One dowel in each joint will be a slip fit M8 stainless precision dowel (unglued, 80mm) which does make a difference in door kick resistance. Centre panels will be BS1088 c.22mm I have laying around from other projects.

My concern is hydraulic / air lock when I stick Titebond-III in there re <10mins open time.

*Q - Would you run a sharp chisel down one side of the dowels to deliberately ensure a glue exit path - or is that unnecessary / compromising?*

The dowels are fluted, but sanding to firm push size has reduced that somewhat. They were oversized quite noticeably even with a light microwave. I'm sure I remember dowels with a deliberate 1/32in notch in one side, to ensure there was zero hydraulic/air lock. Never seen them for years.


----------



## Steve Neul (Sep 2, 2011)

You might buy spiral cut dowels. I just use a parting tool carving chisel to cut a V groove down the side of the dowel.


----------



## woodnthings (Jan 24, 2009)

*a mechanised approach*

To make several long lengths with a slot for glue to escape, make a "V" block guide to fit directly over your table saw. Make the guide long enough to be clamped in place in the front and rear on the table. Slowly raise the blade into the "V" ...about 1/8" should do it depending on the diameter.

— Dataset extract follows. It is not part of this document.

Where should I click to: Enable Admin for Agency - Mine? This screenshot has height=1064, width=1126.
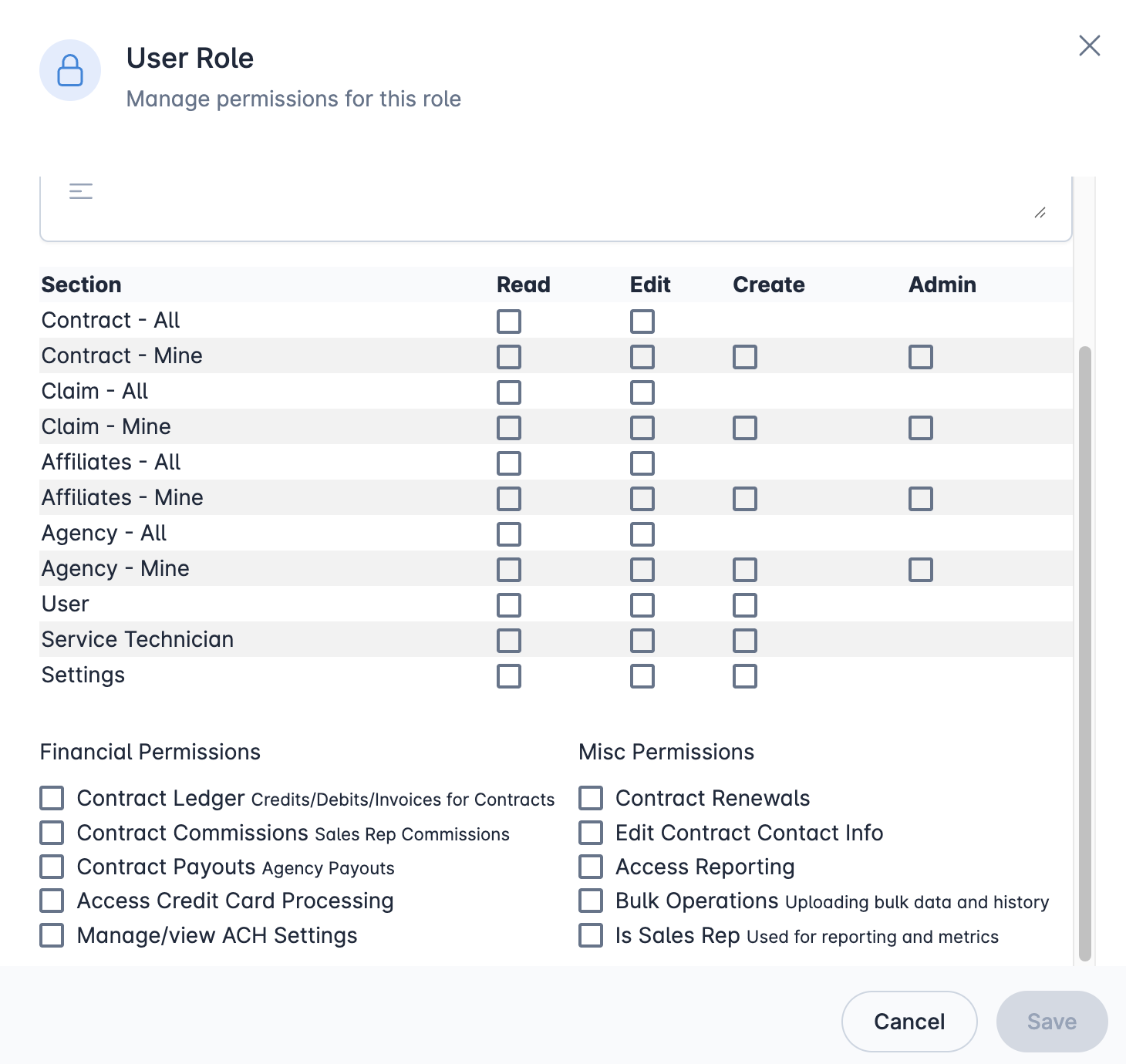tap(921, 570)
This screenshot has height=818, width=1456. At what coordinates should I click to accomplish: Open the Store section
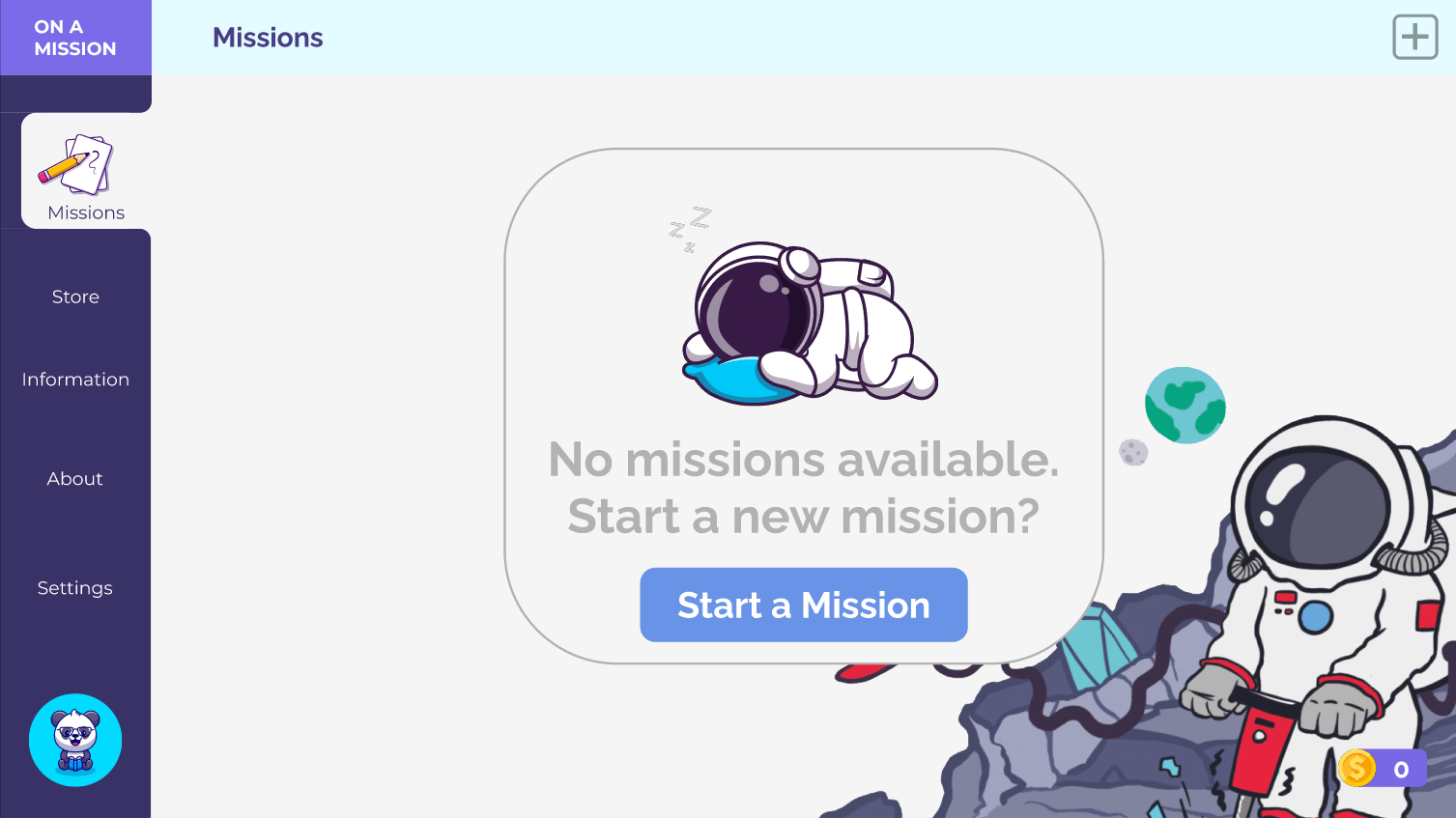pyautogui.click(x=75, y=296)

Run your dowels down the V groove making the slot on the bottom.


----------



## db2000 (Feb 20, 2015)

Thanks for replies.

Got a new micro chisel and cut a slim slot in each dowel clamped in a drilling jig.
Dowels drying in a 38% RH room (electric heating has its uses) and notice things seat better.

Dowels always make me nervous as I have been caught out before.


----------



## FrankC (Aug 24, 2012)

I have heard of knurling metal dowels for glue clearance.


----------